# cute skirt..but what to wear with it??



## xmrsvindieselx (Aug 11, 2006)

I bought this cute skirt from old navy..but I have No shirts that match! argh!!!TIA for any suggestions.and the top band is like a darker cream color!


----------



## Shimmer (Aug 11, 2006)

I would wear a tank top, ribbed.


----------



## xmrsvindieselx (Aug 11, 2006)

thanks 
	

	
	
		
		

		
		
	


	




 now if I can only find a color!! haha.


----------



## Jaim (Aug 12, 2006)

I suck at matching. Haha.
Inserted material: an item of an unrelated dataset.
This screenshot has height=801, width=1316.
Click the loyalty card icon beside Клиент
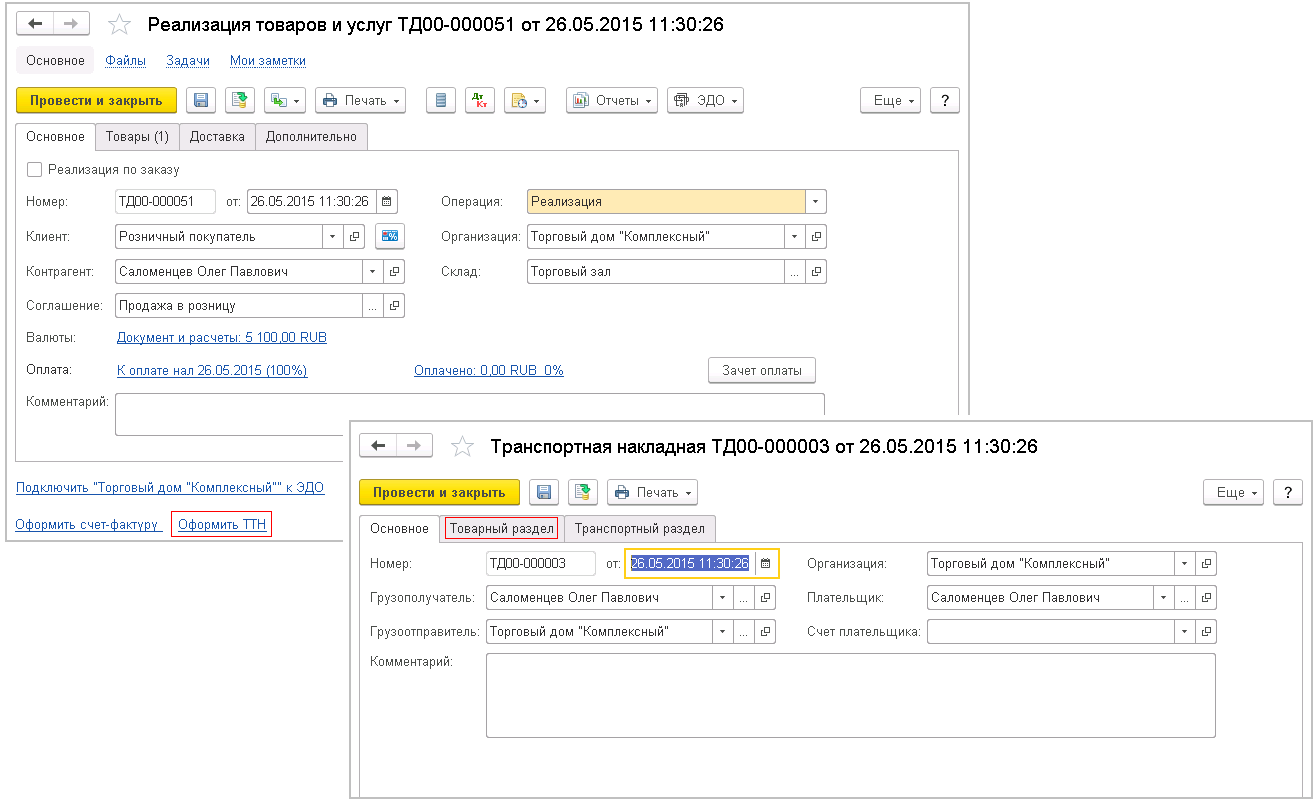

Try to match one of the purples, maybe!


----------



## xmrsvindieselx (Aug 12, 2006)

thanks 
	

	
	
		
		

		
		
	


	




 Im going today to see if I can find anything haha


----------



## ohhhhhthehorror (Aug 12, 2006)

Rather than kill myself over matching, I'd go with a black tank top or camisole...or maybe even a cute halter!


----------



## xmrsvindieselx (Aug 12, 2006)

yeah I'm deffinatly doing black!! thanks sweetie!


----------



## inlucesco (Aug 12, 2006)

I bet a bright turquoise would look cute with that combo too.


----------



## ebonyannette (Aug 12, 2006)

I agree with the above. Dont even try to match it, I personally would layer tank tops.


----------